Daniela Ruggi, l'avvocato del fratello (Foto: Morning News)
Proseguono le indagini in merito alla morte di Daniela Ruggi, la giovane trovata senza vita a inizio anno nella Torre del Pignone, in provincia di Modena. Dopo essere scomparsa a settembre del 2024, erano partite le sue ricerche ma non si era saputo più nulla se non fino al primo gennaio di quest’anno, quando una coppia di escursionisti aveva trovato per caso un teschio nella torre diroccata. Dopo accurate analisi è emerso che quel reperto osseo appartenesse appunto alla povera ragazza scomparsa, di conseguenza ne è stata decretata la morte.
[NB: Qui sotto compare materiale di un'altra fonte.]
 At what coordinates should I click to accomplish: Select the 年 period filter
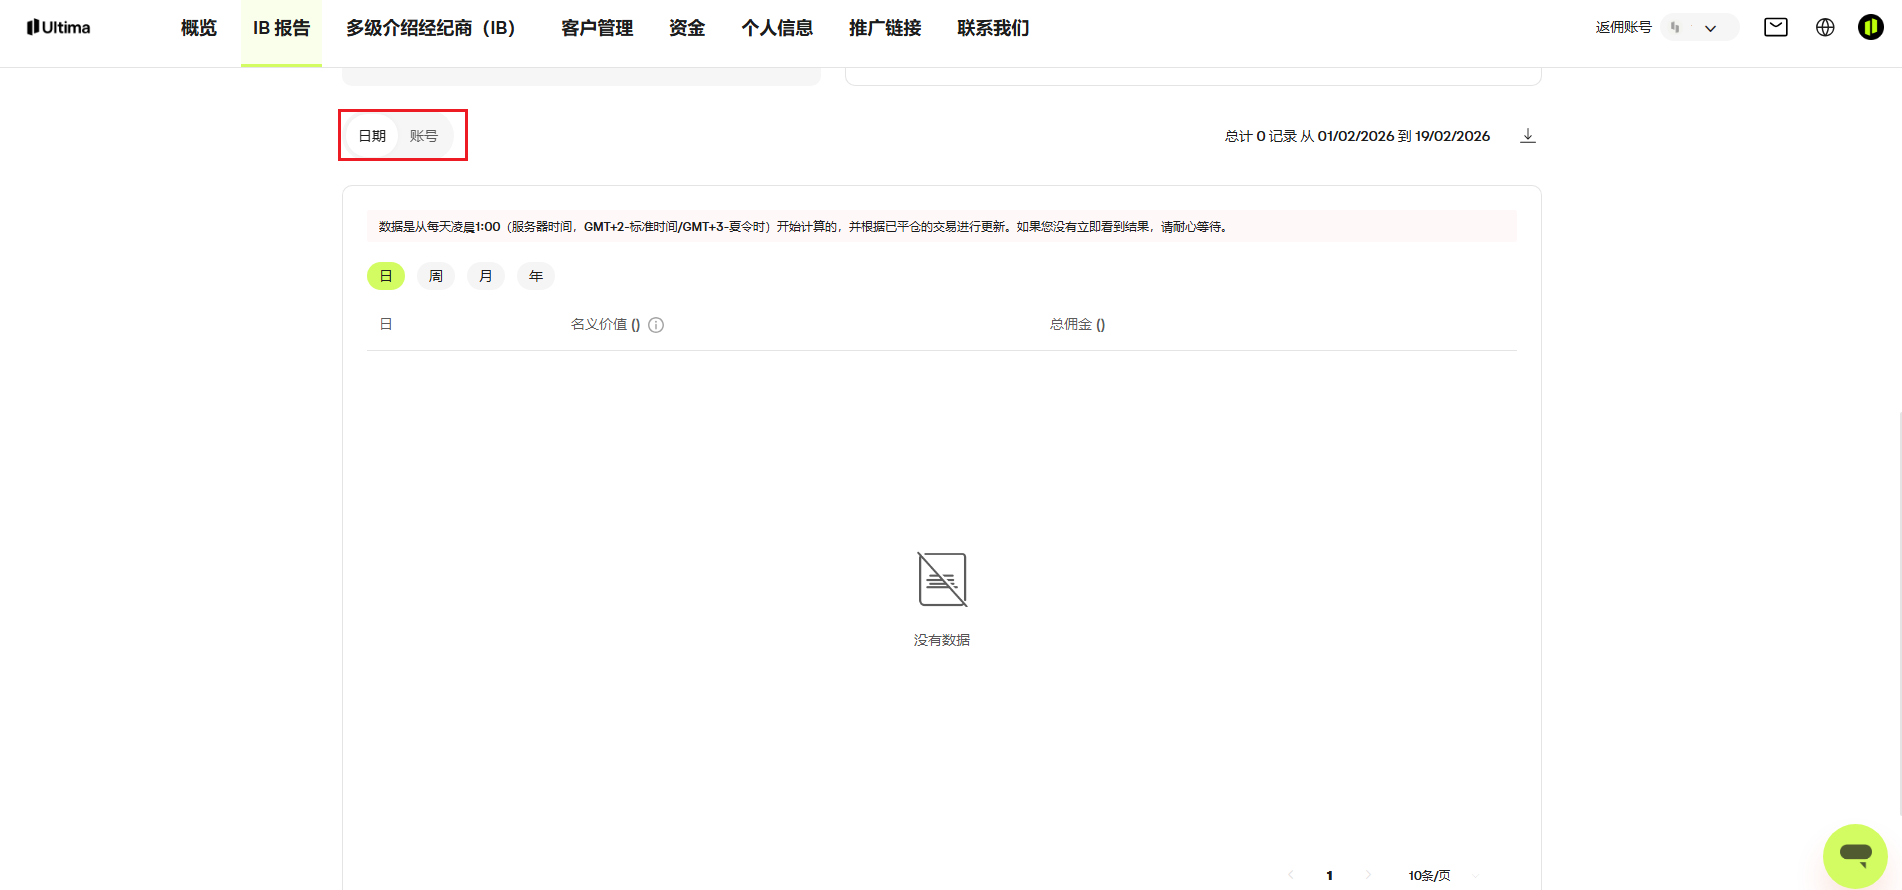point(536,276)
Ora gli inquirenti vogliono cercare di capire se la giovane sia stata uccisa o se invece si sia trattato di un incidente anche se al momento la prima ipotesi sembrerebbe la più accreditata. Sembra infatti che i ricercatori fossero già stati più volte nella Torre del Pignone e non avessero trovato nulla, di conseguenza è probabile che qualcuno abbia portato il corpo solo dopo il sopralluogo.
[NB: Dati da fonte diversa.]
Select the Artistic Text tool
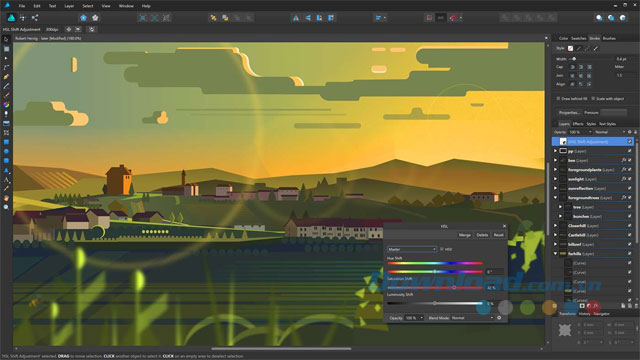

A Morning News su Canale 5, ne ha parlato Deborah De Cicco, avvocato del fratello di Daniela Ruggi, che ha fatto sapere di aver presentato una istanza per analizzare meglio il reggiseno rinvenuto nella torre, che sarebbe stato trovato diviso a metà: si è trattato di una semplice usura del tempo oppure qualcuno è intervenuto attivamente tagliando in due il reggiseno della povera vittima? Ricordiamo che questa settimana sono iniziate le analisi sui reperti, di conseguenza si attendono le prime risposte a breve: speriamo che il giallo di Daniela Ruggi possa essere risolto.